Transcribe the rest of the listing below, starting with the line that contains "This screenshot has width=969, height=727." and ending with the last line, exactly as written.

DATA section start

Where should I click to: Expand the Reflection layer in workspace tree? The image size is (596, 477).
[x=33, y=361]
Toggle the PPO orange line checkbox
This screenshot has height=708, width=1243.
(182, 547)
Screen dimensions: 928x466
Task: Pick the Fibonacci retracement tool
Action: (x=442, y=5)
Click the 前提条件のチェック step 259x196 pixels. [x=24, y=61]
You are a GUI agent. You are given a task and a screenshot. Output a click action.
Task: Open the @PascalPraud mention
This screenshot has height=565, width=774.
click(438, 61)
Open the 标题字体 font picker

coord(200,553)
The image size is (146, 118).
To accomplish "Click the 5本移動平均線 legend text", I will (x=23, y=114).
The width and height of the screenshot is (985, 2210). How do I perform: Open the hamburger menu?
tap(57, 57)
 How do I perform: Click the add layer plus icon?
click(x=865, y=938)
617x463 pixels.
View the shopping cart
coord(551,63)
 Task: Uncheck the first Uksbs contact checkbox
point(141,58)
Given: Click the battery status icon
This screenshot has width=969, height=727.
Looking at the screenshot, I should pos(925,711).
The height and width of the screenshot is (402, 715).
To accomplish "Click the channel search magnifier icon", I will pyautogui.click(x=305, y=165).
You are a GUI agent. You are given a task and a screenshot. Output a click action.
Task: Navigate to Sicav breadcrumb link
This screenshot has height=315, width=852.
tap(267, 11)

DATA section end

▸ OUTPUT OF THE EXERCISE
This screenshot has width=969, height=727.
Looking at the screenshot, I should pos(925,711).
The height and width of the screenshot is (402, 715).
To accomplish "Click the channel search magnifier icon", I will pyautogui.click(x=305, y=165).
You are a GUI agent. You are given a task and a screenshot. Output a click action.
Task: Navigate to Sicav breadcrumb link
This screenshot has height=315, width=852.
tap(267, 11)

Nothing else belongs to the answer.